Vitamin B12, or cobalamin, is an essential nutrient that plays a critical role in nerve function, red blood cell formation, and DNA synthesis. It's particularly vital for maintaining a healthy nervous system and supporting your energy metabolism. Unlike some other vitamins, B12 is primarily found in animal products, making vegetarians and vegans particularly susceptible to deficiency.

Indicators of low B12 levels

The vitamin deficiency symptoms associated with low B12 can affect your energy, mood, and neurological function.

These may include:

  • Persistent fatigue and low energy
  • Muscle weakness
  • Pale or yellowish skin
  • Sore or swollen tongue
  • Tingling or numbness in hands/feet
  • Memory issues or confusion
  • Mood changes or irritability
  • Difficulty with balance or walking

As with other nutrient deficiencies, these symptoms can be general, but if you're experiencing a combination of them, especially alongside dietary restrictions, it might be worth considering your B12 intake.

Magnesium: the relaxation mineral

Magnesium is a powerhouse mineral involved in over 300 biochemical reactions in the body. It's essential for muscle and nerve function, blood sugar control, blood pressure regulation, and protein, bone, and DNA synthesis. Despite its importance, many people don't consume enough magnesium through their diet, making magnesium deficiency a surprisingly common vitamin deficiency.

Recognising magnesium deficiency signs

The signs of low magnesium can be quite diverse, reflecting its widespread roles in the body.

Look out for these potential vitamin deficiency symptoms:

- Muscle cramps or twitches
- Persistent fatigue
- Nausea
- Numbness or tingling
- Mood changes or irritability
- Sleep difficulties or insomnia
- Headaches

Often, lifestyle factors like high stress, certain medications, or diets low in leafy greens, nuts, seeds, and whole grains can contribute to insufficient magnesium levels.

Being aware of these potential signs can help you consider if your dietary intake is adequate or if other factors might be at play.

Key nutrients: food sources for iron, vitamin D & B12

Beyond understanding your levels, supporting your body through diet is fundamental.

  • For iron, focus on lean red meats, poultry, and fish, or plant-based sources like lentils, beans, spinach, and fortified cereals.
  • To boost vitamin D, include fatty fish such as salmon and mackerel, egg yolks, and fortified foods like milk and cereals; remember, safe sun exposure is also a key natural source.
  • For vitamin B12, especially crucial for vegetarians and vegans, rich sources include meat, fish, poultry, eggs, and dairy products, or look for fortified plant-based milks and nutritional yeast.

A varied and balanced diet is often the best way to ensure you're consuming a wide spectrum of these essential nutrients.

The power of understanding your health

Experiencing persistent fatigue, a low mood, or other discomfort can be frustrating, especially when the cause isn't immediately clear. It's easy to overlook nutrient deficiency symptoms, attributing them to the hustle and bustle of modern life. However, your body often provides subtle clues that something needs attention.

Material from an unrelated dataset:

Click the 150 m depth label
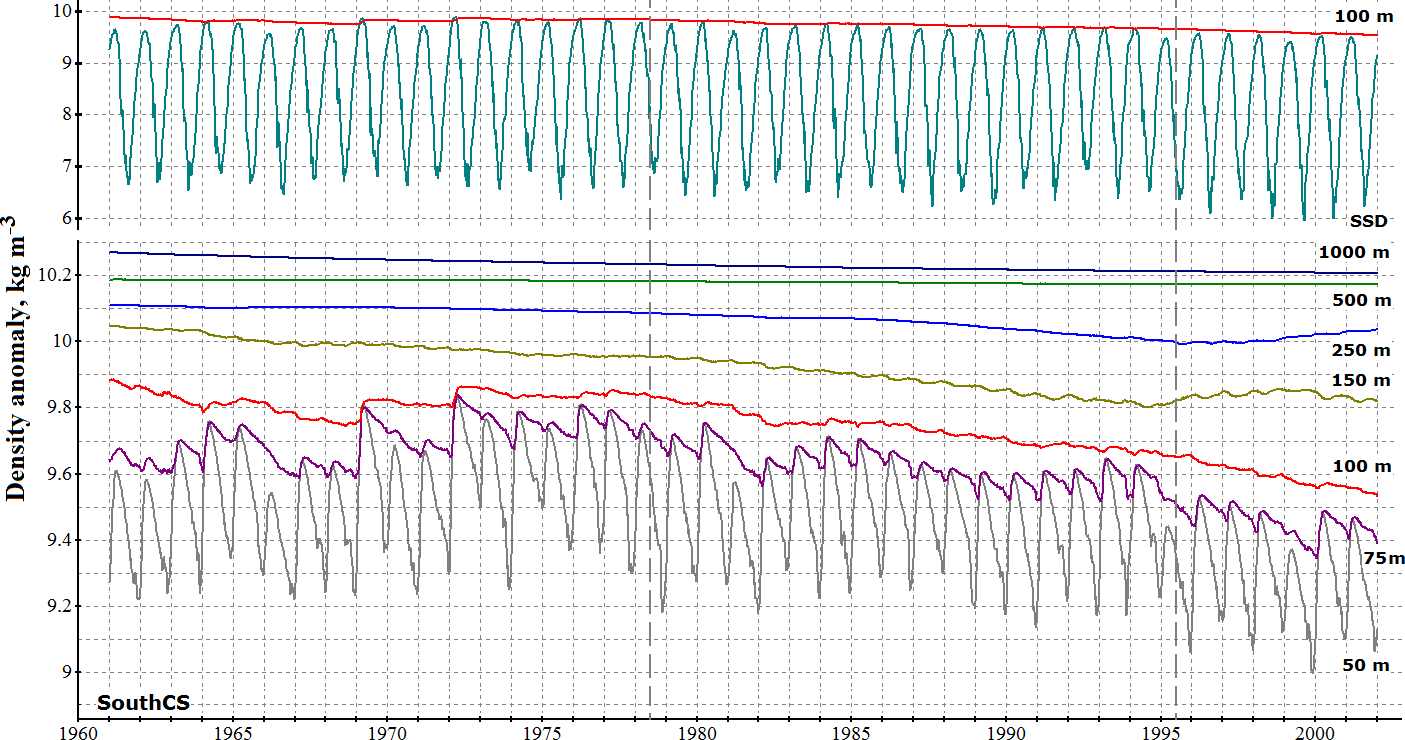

Understanding your health shouldn't be difficult, and gaining insights into your nutrient status can be an incredibly empowering step. If you're wondering, 'Why am I always tired', or searching for fatigue causes, exploring common vitamin deficiencies could be key.

Proactively checking for common deficiencies like iron and vitamin D can offer valuable information, helping you connect the dots between how you feel and what your body truly needs. This knowledge guides you towards more informed choices for your diet and lifestyle from the comfort of your own home.

By being attuned to your body's signals and embracing accessible tools for self-understanding, you can cultivate a greater sense of vitality and empower yourself to live well.